Start at the top of the records below and copy them exactly to the end.

Records from a data source:
_____

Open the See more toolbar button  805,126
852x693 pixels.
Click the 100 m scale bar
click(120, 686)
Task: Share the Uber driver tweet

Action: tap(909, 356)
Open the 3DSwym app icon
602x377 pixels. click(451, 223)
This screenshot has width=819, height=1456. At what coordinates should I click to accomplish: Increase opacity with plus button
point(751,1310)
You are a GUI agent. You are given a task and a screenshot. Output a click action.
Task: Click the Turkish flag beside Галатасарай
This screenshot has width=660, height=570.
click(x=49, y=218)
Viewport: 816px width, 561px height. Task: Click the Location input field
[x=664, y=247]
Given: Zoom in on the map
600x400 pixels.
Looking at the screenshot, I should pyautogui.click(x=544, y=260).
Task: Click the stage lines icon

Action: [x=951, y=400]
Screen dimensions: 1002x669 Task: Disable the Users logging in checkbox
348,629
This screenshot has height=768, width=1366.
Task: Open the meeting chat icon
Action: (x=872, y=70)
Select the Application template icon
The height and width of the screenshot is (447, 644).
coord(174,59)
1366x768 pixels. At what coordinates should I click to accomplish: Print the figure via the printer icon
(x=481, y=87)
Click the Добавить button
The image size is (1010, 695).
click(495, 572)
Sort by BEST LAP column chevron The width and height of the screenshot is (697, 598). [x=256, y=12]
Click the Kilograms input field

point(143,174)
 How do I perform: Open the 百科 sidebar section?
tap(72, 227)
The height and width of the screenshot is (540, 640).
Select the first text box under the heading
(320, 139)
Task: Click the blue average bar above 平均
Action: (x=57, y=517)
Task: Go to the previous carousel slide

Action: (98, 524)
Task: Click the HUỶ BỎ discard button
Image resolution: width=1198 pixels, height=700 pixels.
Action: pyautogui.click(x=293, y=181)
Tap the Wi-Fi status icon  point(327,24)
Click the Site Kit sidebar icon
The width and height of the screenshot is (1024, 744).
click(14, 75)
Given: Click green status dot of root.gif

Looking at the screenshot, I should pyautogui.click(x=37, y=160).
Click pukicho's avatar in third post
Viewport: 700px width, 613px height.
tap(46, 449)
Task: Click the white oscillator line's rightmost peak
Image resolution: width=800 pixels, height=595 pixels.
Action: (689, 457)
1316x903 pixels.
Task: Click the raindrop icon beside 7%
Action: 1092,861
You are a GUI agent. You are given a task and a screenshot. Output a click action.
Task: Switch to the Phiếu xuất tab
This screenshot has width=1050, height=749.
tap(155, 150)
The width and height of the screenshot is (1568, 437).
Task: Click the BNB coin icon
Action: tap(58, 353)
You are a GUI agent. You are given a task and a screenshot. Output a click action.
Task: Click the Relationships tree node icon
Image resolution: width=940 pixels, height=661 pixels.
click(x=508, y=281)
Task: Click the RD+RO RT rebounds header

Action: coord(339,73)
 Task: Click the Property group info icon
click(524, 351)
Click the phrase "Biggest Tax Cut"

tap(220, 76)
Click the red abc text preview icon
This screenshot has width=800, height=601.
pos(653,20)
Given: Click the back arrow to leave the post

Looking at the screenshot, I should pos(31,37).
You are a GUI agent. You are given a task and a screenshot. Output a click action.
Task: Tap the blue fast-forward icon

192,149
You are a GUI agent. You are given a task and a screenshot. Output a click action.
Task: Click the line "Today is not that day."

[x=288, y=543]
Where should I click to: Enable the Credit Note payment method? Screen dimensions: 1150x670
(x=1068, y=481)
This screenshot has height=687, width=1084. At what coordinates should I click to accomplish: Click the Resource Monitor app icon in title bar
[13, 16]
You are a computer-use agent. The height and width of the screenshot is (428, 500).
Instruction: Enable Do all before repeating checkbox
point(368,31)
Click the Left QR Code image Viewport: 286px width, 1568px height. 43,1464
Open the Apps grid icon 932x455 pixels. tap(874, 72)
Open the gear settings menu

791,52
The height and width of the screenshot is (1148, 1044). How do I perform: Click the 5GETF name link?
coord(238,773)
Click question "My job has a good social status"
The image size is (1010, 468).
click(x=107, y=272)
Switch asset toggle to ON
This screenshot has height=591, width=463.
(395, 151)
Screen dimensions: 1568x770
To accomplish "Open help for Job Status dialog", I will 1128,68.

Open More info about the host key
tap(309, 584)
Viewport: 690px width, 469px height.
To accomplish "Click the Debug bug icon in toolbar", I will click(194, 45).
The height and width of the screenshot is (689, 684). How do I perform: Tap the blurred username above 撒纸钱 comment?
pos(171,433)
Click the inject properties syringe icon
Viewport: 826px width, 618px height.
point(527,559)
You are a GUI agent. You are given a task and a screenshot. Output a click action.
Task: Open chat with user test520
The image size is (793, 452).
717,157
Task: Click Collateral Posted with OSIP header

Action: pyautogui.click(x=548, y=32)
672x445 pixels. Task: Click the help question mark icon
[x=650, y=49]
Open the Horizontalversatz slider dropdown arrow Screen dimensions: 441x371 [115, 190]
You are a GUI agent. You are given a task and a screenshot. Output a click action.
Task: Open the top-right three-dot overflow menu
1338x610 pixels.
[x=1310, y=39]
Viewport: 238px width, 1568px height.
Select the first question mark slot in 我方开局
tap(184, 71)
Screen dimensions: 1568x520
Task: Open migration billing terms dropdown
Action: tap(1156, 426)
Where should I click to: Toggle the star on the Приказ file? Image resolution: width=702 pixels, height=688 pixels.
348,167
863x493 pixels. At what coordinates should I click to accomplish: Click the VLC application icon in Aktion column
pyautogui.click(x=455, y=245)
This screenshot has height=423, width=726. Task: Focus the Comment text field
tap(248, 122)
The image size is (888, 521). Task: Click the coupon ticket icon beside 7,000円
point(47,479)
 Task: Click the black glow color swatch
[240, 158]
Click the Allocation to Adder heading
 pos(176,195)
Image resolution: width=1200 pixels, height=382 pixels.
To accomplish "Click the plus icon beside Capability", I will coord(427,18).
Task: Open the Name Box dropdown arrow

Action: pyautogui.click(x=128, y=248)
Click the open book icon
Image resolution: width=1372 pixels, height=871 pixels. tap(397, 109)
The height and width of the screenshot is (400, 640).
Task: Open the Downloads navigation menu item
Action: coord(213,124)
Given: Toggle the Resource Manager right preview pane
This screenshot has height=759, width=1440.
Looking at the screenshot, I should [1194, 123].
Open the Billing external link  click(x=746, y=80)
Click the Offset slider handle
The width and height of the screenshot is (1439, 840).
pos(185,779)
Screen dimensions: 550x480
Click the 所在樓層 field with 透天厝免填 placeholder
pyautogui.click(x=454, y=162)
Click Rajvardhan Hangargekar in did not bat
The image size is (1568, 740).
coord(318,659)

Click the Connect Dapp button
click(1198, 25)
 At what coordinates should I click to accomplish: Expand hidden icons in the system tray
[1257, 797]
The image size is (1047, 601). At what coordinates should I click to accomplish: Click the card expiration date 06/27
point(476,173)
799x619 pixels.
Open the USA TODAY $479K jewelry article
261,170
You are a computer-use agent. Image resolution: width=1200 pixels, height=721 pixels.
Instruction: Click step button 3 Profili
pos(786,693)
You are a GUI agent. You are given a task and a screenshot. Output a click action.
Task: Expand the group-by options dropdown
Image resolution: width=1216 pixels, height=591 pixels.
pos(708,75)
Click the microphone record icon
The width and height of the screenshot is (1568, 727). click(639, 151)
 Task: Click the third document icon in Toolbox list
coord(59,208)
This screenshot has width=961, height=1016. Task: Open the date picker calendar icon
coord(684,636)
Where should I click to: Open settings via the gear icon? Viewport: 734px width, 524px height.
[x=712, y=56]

_____

▶ [Exercise response]:
Open the See more toolbar button  805,126
852x693 pixels.
Click the 100 m scale bar
click(120, 686)
Task: Share the Uber driver tweet

Action: tap(909, 356)
Open the 3DSwym app icon
602x377 pixels. click(451, 223)
This screenshot has width=819, height=1456. At what coordinates should I click to accomplish: Increase opacity with plus button
point(751,1310)
You are a GUI agent. You are given a task and a screenshot. Output a click action.
Task: Click the Turkish flag beside Галатасарай
This screenshot has width=660, height=570.
click(x=49, y=218)
Viewport: 816px width, 561px height. Task: Click the Location input field
[x=664, y=247]
Given: Zoom in on the map
600x400 pixels.
Looking at the screenshot, I should pyautogui.click(x=544, y=260).
Task: Click the stage lines icon

Action: [x=951, y=400]
Screen dimensions: 1002x669 Task: Disable the Users logging in checkbox
348,629
This screenshot has height=768, width=1366.
Task: Open the meeting chat icon
Action: (x=872, y=70)
Select the Application template icon
The height and width of the screenshot is (447, 644).
coord(174,59)
1366x768 pixels. At what coordinates should I click to accomplish: Print the figure via the printer icon
(x=481, y=87)
Click the Добавить button
The image size is (1010, 695).
click(495, 572)
Sort by BEST LAP column chevron The width and height of the screenshot is (697, 598). [x=256, y=12]
Click the Kilograms input field

point(143,174)
 How do I perform: Open the 百科 sidebar section?
tap(72, 227)
The height and width of the screenshot is (540, 640).
Select the first text box under the heading
(320, 139)
Task: Click the blue average bar above 平均
Action: (x=57, y=517)
Task: Go to the previous carousel slide

Action: (98, 524)
Task: Click the HUỶ BỎ discard button
Image resolution: width=1198 pixels, height=700 pixels.
Action: pyautogui.click(x=293, y=181)
Tap the Wi-Fi status icon  point(327,24)
Click the Site Kit sidebar icon
The width and height of the screenshot is (1024, 744).
click(14, 75)
Given: Click green status dot of root.gif

Looking at the screenshot, I should pyautogui.click(x=37, y=160).
Click pukicho's avatar in third post
Viewport: 700px width, 613px height.
tap(46, 449)
Task: Click the white oscillator line's rightmost peak
Image resolution: width=800 pixels, height=595 pixels.
Action: (689, 457)
1316x903 pixels.
Task: Click the raindrop icon beside 7%
Action: 1092,861
You are a GUI agent. You are given a task and a screenshot. Output a click action.
Task: Switch to the Phiếu xuất tab
This screenshot has width=1050, height=749.
tap(155, 150)
The width and height of the screenshot is (1568, 437).
Task: Click the BNB coin icon
Action: tap(58, 353)
You are a GUI agent. You are given a task and a screenshot. Output a click action.
Task: Click the Relationships tree node icon
Image resolution: width=940 pixels, height=661 pixels.
click(x=508, y=281)
Task: Click the RD+RO RT rebounds header

Action: coord(339,73)
 Task: Click the Property group info icon
click(524, 351)
Click the phrase "Biggest Tax Cut"

tap(220, 76)
Click the red abc text preview icon
This screenshot has width=800, height=601.
pos(653,20)
Given: Click the back arrow to leave the post

Looking at the screenshot, I should pos(31,37).
You are a GUI agent. You are given a task and a screenshot. Output a click action.
Task: Tap the blue fast-forward icon

192,149
You are a GUI agent. You are given a task and a screenshot. Output a click action.
Task: Click the line "Today is not that day."

[x=288, y=543]
Where should I click to: Enable the Credit Note payment method? Screen dimensions: 1150x670
(x=1068, y=481)
This screenshot has height=687, width=1084. At what coordinates should I click to accomplish: Click the Resource Monitor app icon in title bar
[13, 16]
You are a computer-use agent. The height and width of the screenshot is (428, 500).
Instruction: Enable Do all before repeating checkbox
point(368,31)
Click the Left QR Code image Viewport: 286px width, 1568px height. 43,1464
Open the Apps grid icon 932x455 pixels. tap(874, 72)
Open the gear settings menu

791,52
The height and width of the screenshot is (1148, 1044). How do I perform: Click the 5GETF name link?
coord(238,773)
Click question "My job has a good social status"
The image size is (1010, 468).
click(x=107, y=272)
Switch asset toggle to ON
This screenshot has height=591, width=463.
(395, 151)
Screen dimensions: 1568x770
To accomplish "Open help for Job Status dialog", I will 1128,68.

Open More info about the host key
tap(309, 584)
Viewport: 690px width, 469px height.
To accomplish "Click the Debug bug icon in toolbar", I will click(194, 45).
The height and width of the screenshot is (689, 684). How do I perform: Tap the blurred username above 撒纸钱 comment?
pos(171,433)
Click the inject properties syringe icon
Viewport: 826px width, 618px height.
point(527,559)
You are a GUI agent. You are given a task and a screenshot. Output a click action.
Task: Open chat with user test520
The image size is (793, 452).
717,157
Task: Click Collateral Posted with OSIP header

Action: pyautogui.click(x=548, y=32)
672x445 pixels. Task: Click the help question mark icon
[x=650, y=49]
Open the Horizontalversatz slider dropdown arrow Screen dimensions: 441x371 [115, 190]
You are a GUI agent. You are given a task and a screenshot. Output a click action.
Task: Open the top-right three-dot overflow menu
1338x610 pixels.
[x=1310, y=39]
Viewport: 238px width, 1568px height.
Select the first question mark slot in 我方开局
tap(184, 71)
Screen dimensions: 1568x520
Task: Open migration billing terms dropdown
Action: tap(1156, 426)
Where should I click to: Toggle the star on the Приказ file? Image resolution: width=702 pixels, height=688 pixels.
348,167
863x493 pixels. At what coordinates should I click to accomplish: Click the VLC application icon in Aktion column
pyautogui.click(x=455, y=245)
This screenshot has height=423, width=726. Task: Focus the Comment text field
tap(248, 122)
The image size is (888, 521). Task: Click the coupon ticket icon beside 7,000円
point(47,479)
 Task: Click the black glow color swatch
[240, 158]
Click the Allocation to Adder heading
 pos(176,195)
Image resolution: width=1200 pixels, height=382 pixels.
To accomplish "Click the plus icon beside Capability", I will coord(427,18).
Task: Open the Name Box dropdown arrow

Action: pyautogui.click(x=128, y=248)
Click the open book icon
Image resolution: width=1372 pixels, height=871 pixels. tap(397, 109)
The height and width of the screenshot is (400, 640).
Task: Open the Downloads navigation menu item
Action: coord(213,124)
Given: Toggle the Resource Manager right preview pane
This screenshot has height=759, width=1440.
Looking at the screenshot, I should [1194, 123].
Open the Billing external link  click(x=746, y=80)
Click the Offset slider handle
The width and height of the screenshot is (1439, 840).
pos(185,779)
Screen dimensions: 550x480
Click the 所在樓層 field with 透天厝免填 placeholder
pyautogui.click(x=454, y=162)
Click Rajvardhan Hangargekar in did not bat
The image size is (1568, 740).
coord(318,659)

Click the Connect Dapp button
click(1198, 25)
 At what coordinates should I click to accomplish: Expand hidden icons in the system tray
[1257, 797]
The image size is (1047, 601). At what coordinates should I click to accomplish: Click the card expiration date 06/27
point(476,173)
799x619 pixels.
Open the USA TODAY $479K jewelry article
261,170
You are a computer-use agent. Image resolution: width=1200 pixels, height=721 pixels.
Instruction: Click step button 3 Profili
pos(786,693)
You are a GUI agent. You are given a task and a screenshot. Output a click action.
Task: Expand the group-by options dropdown
Image resolution: width=1216 pixels, height=591 pixels.
pos(708,75)
Click the microphone record icon
The width and height of the screenshot is (1568, 727). click(639, 151)
 Task: Click the third document icon in Toolbox list
coord(59,208)
This screenshot has width=961, height=1016. Task: Open the date picker calendar icon
coord(684,636)
Where should I click to: Open settings via the gear icon? Viewport: 734px width, 524px height.
[x=712, y=56]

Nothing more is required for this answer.